═════ Supplied records

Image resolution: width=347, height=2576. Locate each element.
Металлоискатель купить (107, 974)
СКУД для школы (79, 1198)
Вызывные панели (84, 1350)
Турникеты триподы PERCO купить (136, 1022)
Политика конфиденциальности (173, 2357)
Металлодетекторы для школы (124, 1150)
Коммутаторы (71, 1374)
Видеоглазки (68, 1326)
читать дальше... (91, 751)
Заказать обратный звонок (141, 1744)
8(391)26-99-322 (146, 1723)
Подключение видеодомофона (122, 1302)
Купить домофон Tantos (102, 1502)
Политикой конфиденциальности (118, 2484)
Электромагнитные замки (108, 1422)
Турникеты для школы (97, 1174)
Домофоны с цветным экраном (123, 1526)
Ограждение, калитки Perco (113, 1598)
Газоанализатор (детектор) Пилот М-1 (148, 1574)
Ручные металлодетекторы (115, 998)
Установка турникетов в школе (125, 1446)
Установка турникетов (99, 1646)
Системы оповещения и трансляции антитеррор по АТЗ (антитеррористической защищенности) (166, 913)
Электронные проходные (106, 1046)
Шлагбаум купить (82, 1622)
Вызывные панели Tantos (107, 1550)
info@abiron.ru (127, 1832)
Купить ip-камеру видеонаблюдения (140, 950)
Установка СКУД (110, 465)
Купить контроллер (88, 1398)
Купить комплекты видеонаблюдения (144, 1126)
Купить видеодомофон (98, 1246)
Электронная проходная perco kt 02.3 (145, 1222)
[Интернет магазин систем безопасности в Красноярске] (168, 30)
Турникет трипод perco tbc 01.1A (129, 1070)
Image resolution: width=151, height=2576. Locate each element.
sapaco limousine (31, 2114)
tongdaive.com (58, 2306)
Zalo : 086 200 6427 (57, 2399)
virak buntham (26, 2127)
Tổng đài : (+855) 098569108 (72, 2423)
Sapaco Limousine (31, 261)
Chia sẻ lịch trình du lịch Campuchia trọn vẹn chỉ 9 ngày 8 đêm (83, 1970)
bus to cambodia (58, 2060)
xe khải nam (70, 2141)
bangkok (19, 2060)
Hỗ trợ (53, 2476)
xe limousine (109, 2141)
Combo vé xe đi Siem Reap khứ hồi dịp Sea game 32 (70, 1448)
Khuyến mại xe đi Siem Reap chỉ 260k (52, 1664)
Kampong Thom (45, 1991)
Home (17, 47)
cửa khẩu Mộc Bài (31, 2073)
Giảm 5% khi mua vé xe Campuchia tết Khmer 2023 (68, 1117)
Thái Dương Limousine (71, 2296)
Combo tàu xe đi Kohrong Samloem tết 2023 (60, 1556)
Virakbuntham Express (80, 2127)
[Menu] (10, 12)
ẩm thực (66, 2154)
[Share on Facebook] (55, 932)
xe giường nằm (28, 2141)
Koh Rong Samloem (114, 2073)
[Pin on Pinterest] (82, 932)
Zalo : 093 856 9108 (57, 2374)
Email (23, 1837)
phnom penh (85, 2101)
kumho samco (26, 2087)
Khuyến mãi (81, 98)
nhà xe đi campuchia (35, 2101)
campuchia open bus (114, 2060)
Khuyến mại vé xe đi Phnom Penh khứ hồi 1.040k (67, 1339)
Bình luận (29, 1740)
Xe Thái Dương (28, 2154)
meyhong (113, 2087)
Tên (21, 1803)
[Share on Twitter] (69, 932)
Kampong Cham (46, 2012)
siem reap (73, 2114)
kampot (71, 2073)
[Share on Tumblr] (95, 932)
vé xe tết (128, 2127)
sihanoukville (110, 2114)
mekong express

══════════

[What the task asks]: Please set down exactly the lines running from the one with "virak buntham (26, 2127)" to the last line of the entries above, both of them included, and no others.

[Answer for this exercise]:
virak buntham (26, 2127)
Tổng đài : (+855) 098569108 (72, 2423)
Sapaco Limousine (31, 261)
Chia sẻ lịch trình du lịch Campuchia trọn vẹn chỉ 9 ngày 8 đêm (83, 1970)
bus to cambodia (58, 2060)
xe khải nam (70, 2141)
bangkok (19, 2060)
Hỗ trợ (53, 2476)
xe limousine (109, 2141)
Combo vé xe đi Siem Reap khứ hồi dịp Sea game 32 (70, 1448)
Khuyến mại xe đi Siem Reap chỉ 260k (52, 1664)
Kampong Thom (45, 1991)
Home (17, 47)
cửa khẩu Mộc Bài (31, 2073)
Giảm 5% khi mua vé xe Campuchia tết Khmer 2023 (68, 1117)
Thái Dương Limousine (71, 2296)
Combo tàu xe đi Kohrong Samloem tết 2023 (60, 1556)
Virakbuntham Express (80, 2127)
[Menu] (10, 12)
ẩm thực (66, 2154)
[Share on Facebook] (55, 932)
xe giường nằm (28, 2141)
Koh Rong Samloem (114, 2073)
[Pin on Pinterest] (82, 932)
Zalo : 093 856 9108 (57, 2374)
Email (23, 1837)
phnom penh (85, 2101)
kumho samco (26, 2087)
Khuyến mãi (81, 98)
nhà xe đi campuchia (35, 2101)
campuchia open bus (114, 2060)
Khuyến mại vé xe đi Phnom Penh khứ hồi 1.040k (67, 1339)
Bình luận (29, 1740)
Xe Thái Dương (28, 2154)
meyhong (113, 2087)
Tên (21, 1803)
[Share on Twitter] (69, 932)
Kampong Cham (46, 2012)
siem reap (73, 2114)
kampot (71, 2073)
[Share on Tumblr] (95, 932)
vé xe tết (128, 2127)
sihanoukville (110, 2114)
mekong express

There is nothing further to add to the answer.